Instructions for the task: Render the records from the line with "Powered by Blogger (620, 1841)" through the line with "Banned Books Week" as a two-column CSV with the headers "record" and "answer", one row per record. Put each record's text and its answer in a single quoted field apiece, replacing any line breaks with spaces.

(Stored dataset items)
• • • • •

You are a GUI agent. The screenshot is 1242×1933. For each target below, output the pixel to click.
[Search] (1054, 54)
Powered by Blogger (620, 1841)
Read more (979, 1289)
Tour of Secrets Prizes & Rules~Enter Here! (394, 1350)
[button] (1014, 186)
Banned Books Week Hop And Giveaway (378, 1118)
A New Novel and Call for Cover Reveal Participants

• • • • •

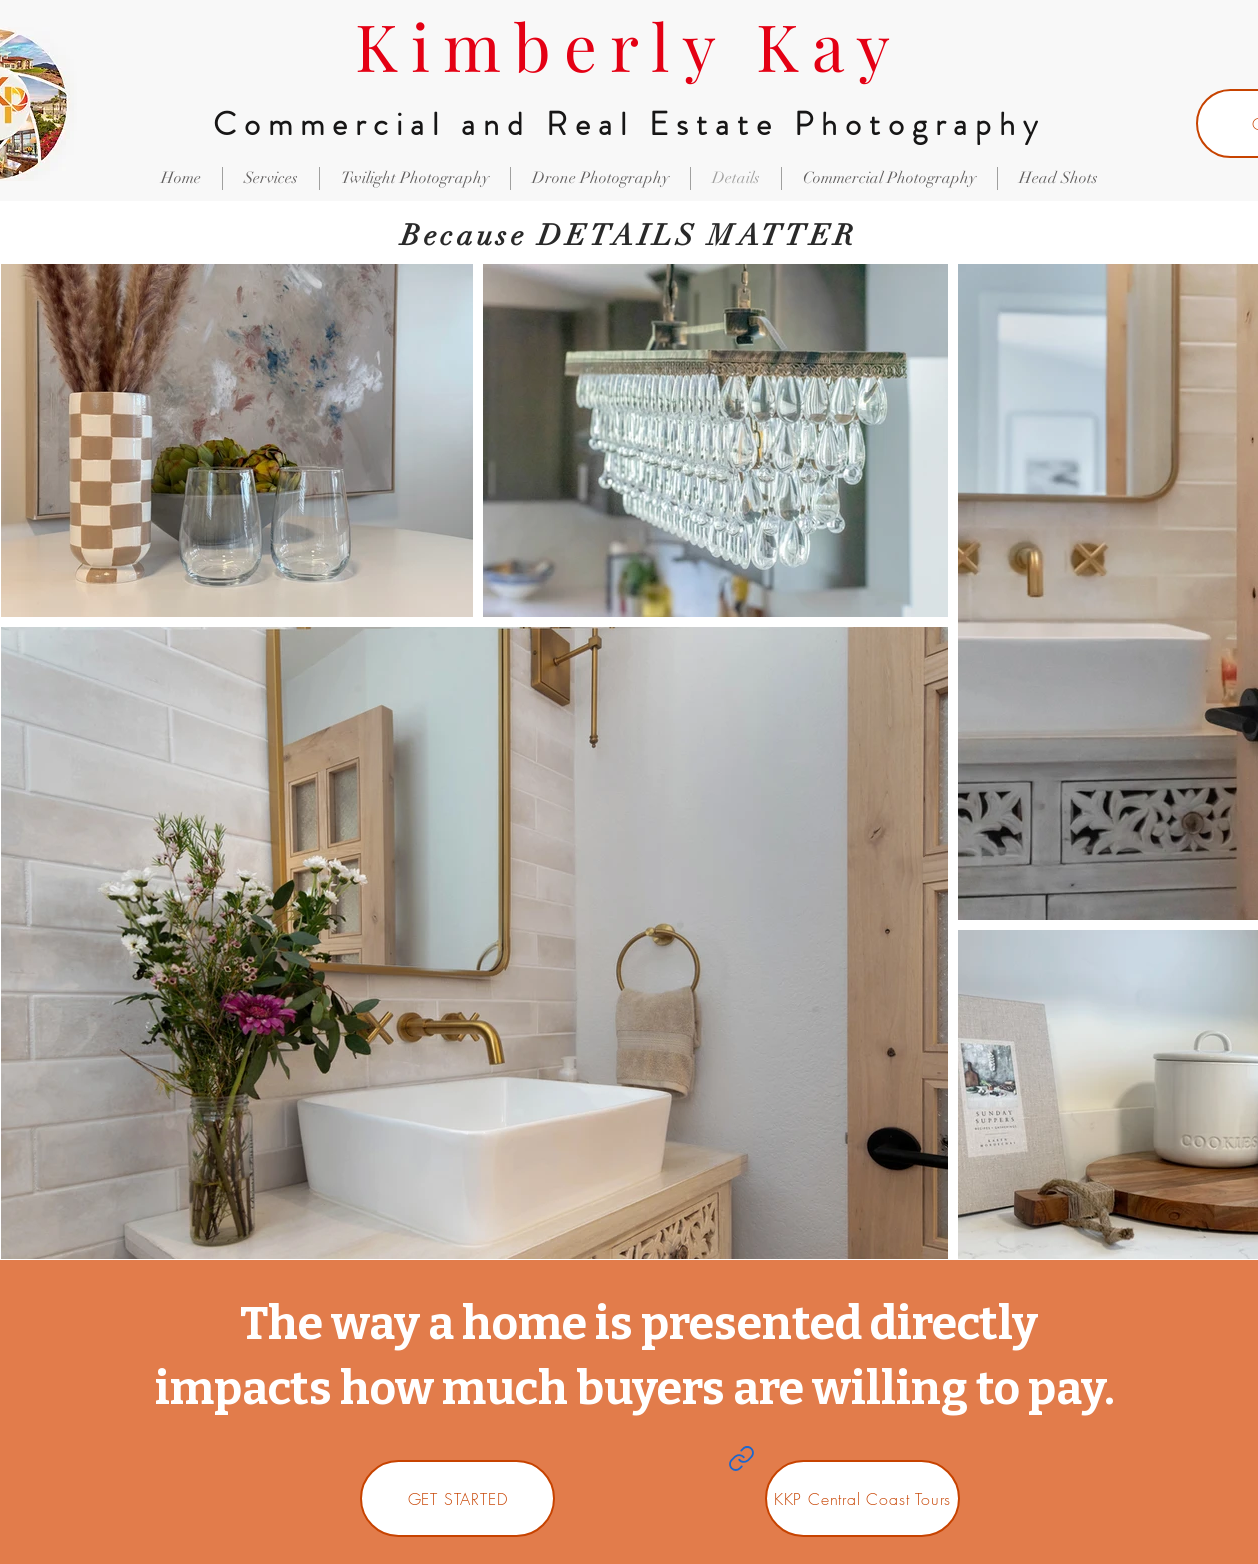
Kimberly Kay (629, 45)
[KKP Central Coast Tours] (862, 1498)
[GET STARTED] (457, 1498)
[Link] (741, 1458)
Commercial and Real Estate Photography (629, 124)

• • • • •

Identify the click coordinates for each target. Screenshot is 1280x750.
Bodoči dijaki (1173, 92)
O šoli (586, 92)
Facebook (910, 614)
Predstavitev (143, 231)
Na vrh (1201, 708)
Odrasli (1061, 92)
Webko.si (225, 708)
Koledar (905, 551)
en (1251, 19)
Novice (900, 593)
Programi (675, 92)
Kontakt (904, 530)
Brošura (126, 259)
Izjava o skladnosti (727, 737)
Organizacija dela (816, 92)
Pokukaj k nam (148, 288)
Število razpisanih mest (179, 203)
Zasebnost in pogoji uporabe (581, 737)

• • • • •

Reply to the task:
record,answer
"Powered by Blogger","(620, 1841)"
"Read more","(979, 1289)"
"Tour of Secrets Prizes & Rules~Enter Here!","(394, 1350)"
"[button]","(1014, 186)"
"Banned Books Week Hop And Giveaway","(378, 1118)"